Cette annonce intervient dans un contexte déjà morose pour le groupe industriel sur le plan social. Si ArcelorMittal a annoncé un investissement de 53 millions d’euros pour son site de Fos en mars dernier, il a en revanche mis en pause son très important investissement de production d’acier décarboné dans le nord de la France, à Dunkerque supérieur au milliard d’euros. Ce qui a laissé craindre aux collaborateurs des jours à venir plus sombres, qui savent désormais à quelle sauce ils vont être mangés, ou presque.

« L’État soutiendra ArcelorMittal à hauteur de 850 millions d’euros dans son projet de décarbonation de la production d’acier à Dunkerque, évalué lui à 1,8 milliard d’euros, uniquement si cet investissement est réalisé.

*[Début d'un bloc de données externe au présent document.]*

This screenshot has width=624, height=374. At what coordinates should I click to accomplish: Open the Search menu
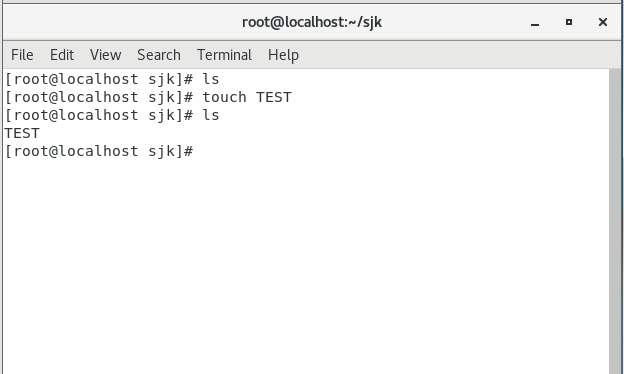point(159,55)
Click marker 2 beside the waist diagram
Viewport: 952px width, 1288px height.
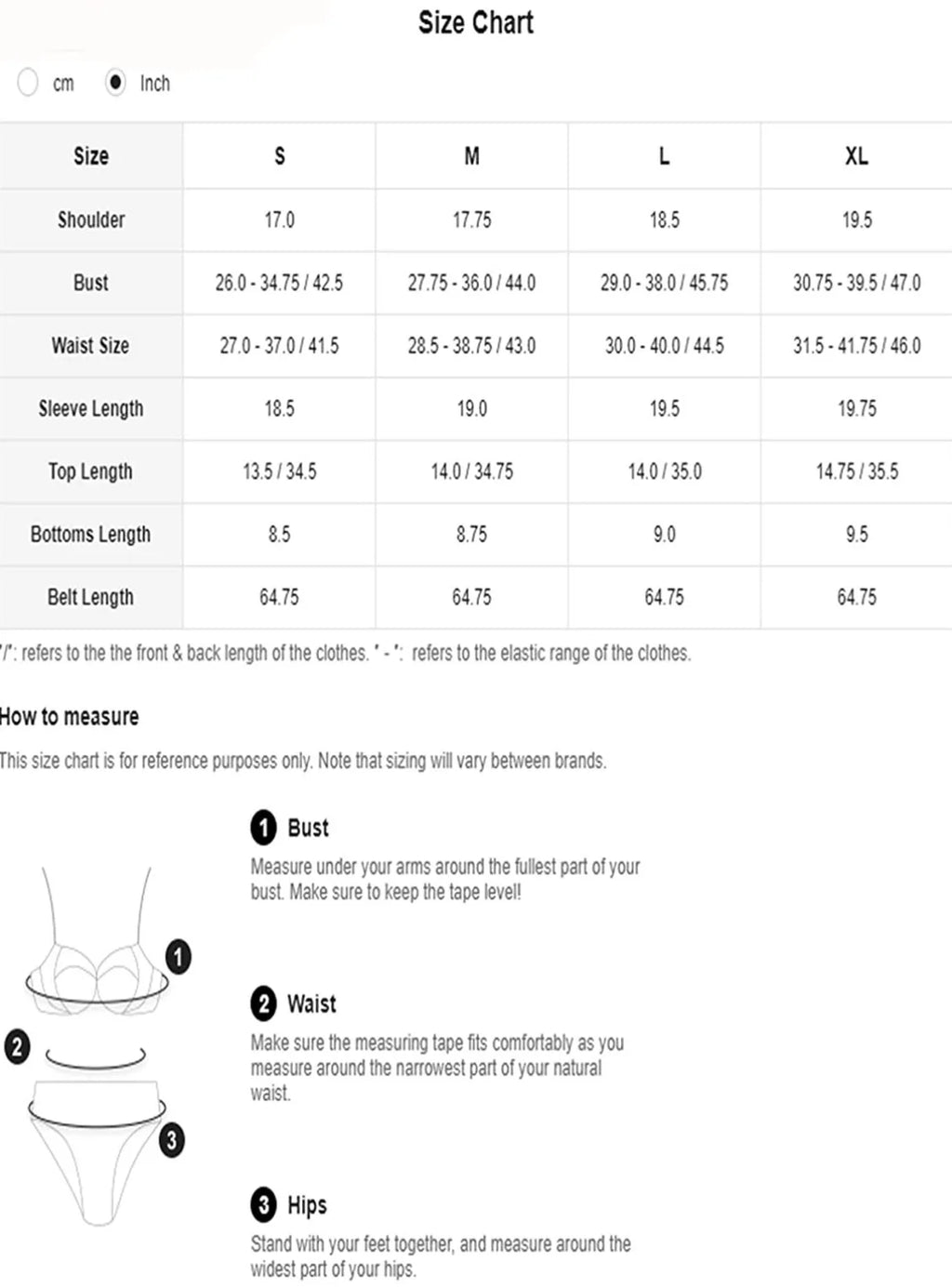tap(18, 1046)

Nous espérons qu’il sera concrétisé prochainement », tient à rappeler Marc Ferracci.

De plus, en fin d’année 2024, la filiale ArcelorMittal Centres de Services (AMCS) a confirmé la fermeture prochaine des sites de Reims (Marne) et de Denain (Nord) et la disparition à venir de 136 emplois. « Les PSE ont été récemment validés par la Dreets et les premières notifications de licenciement économique seront envoyées le 1er juillet », confie un syndicat de la filiale joint par La Tribune.

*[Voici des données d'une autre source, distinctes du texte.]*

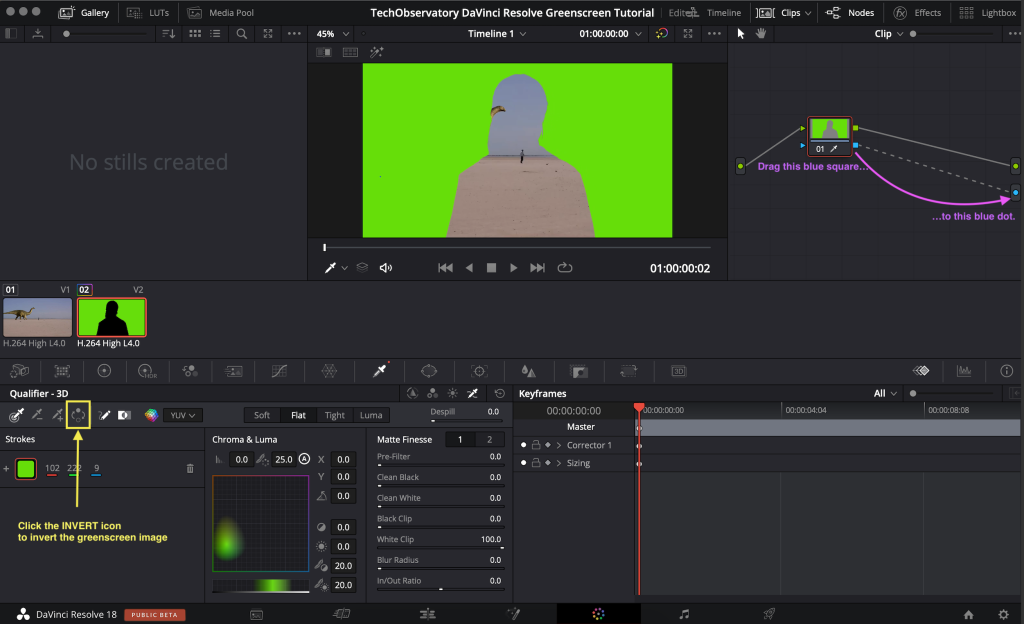Select the Tight softness preset
Screen dimensions: 1024x624
click(334, 414)
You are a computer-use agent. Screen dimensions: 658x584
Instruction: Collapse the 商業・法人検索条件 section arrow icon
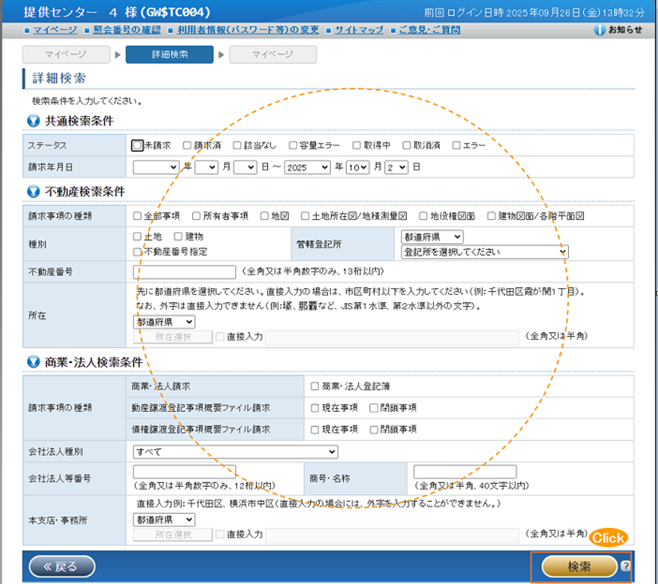tap(32, 362)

Par ailleurs, selon nos informations, le CSE qui s’est tenu au niveau européen, au Luxembourg, a fait l’objet d’une annonce de 1 000 emplois supprimés dans les fonctions du groupe ArcelorMital, dans toute l’Europe, au travers d’une délocalisation de ces postes vers l’Inde ou la Pologne. ArcelorMittal France devrait, de sources syndicales, absorber environ 200 de ses délocalisations de postes, déjà comptabilisées dans les 600 suppressions de postes totales annoncées pour l’Hexagone.

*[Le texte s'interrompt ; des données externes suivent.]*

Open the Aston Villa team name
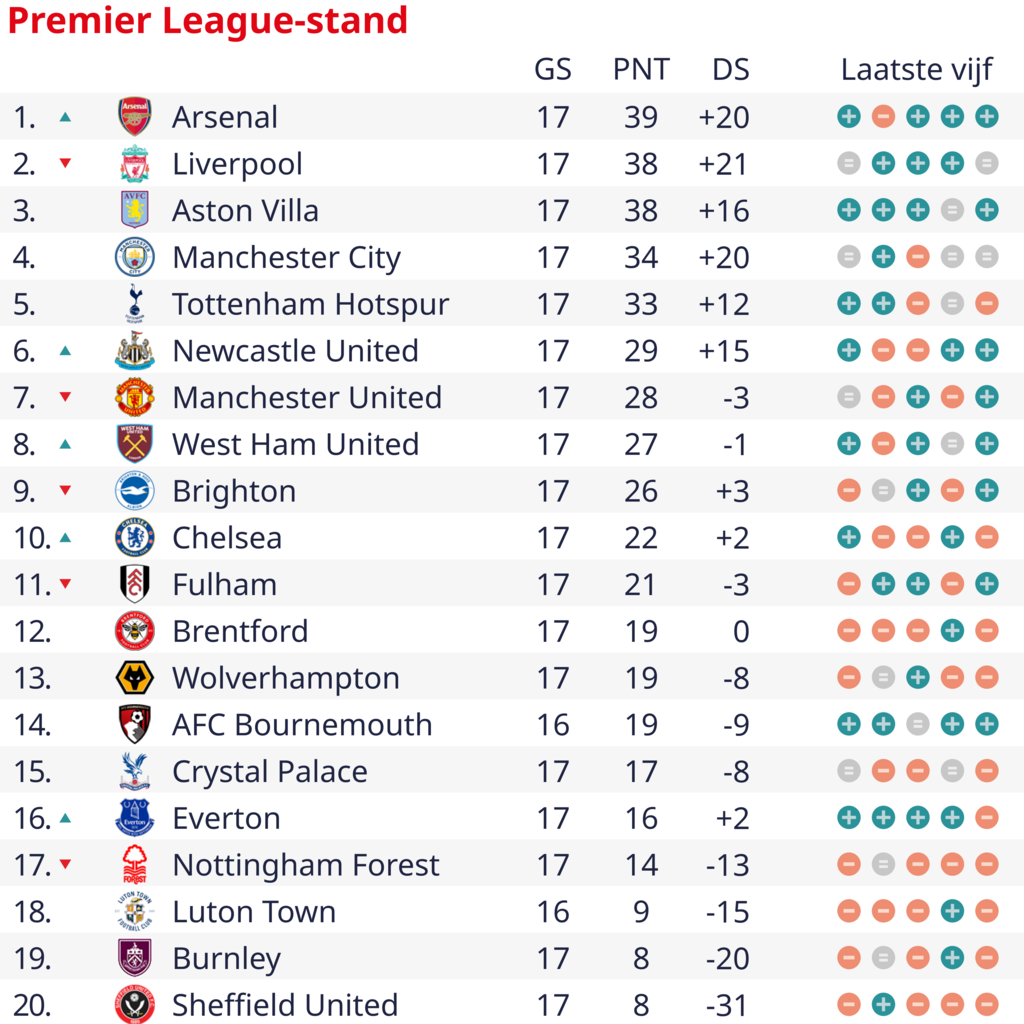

Une crise avant tout européenne

Cette réorganisation des effectifs n’est pas unique dans le secteur. Son concurrent allemand, Thyssenkrupp, a annoncé fin novembre 11 000 suppressions de postes d’ici 2030 dans sa branche acier. Une saignée qui s’explique par une crise de la sidérurgie au niveau européen. « En dix ans, la production d’acier en Europe est passée de 7 % de la production mondiale à 4 % », regrettait il y a peu Stéphane Séjourné, vice-président exécutif de la Commission européenne et commissaire chargé de la prospérité et de la stratégie industrielle. « Il y a des sites en voie de fermeture, il y a urgence à agir », ajoutait-t-il alors.

En cause ? Des surcapacités chinoises, à bas coûts, qui accaparent le marché européen et nuisent aux sidérurgistes du continent, des prix de l’énergie qui ont augmenté pour ces industriels électro-intensifs et des marchés qui se ferment, notamment avec les droits de douane de 25 % pour l’acier et l’aluminium qui entre en territoire américain. Ce qui a obligé la Commission européenne a présenté un plan de sauvetage en urgence. « Nous devons aller plus loin encore », a néanmoins prévenu le ministre de l’Industrie à propos du soutien européen à la sidérurgie.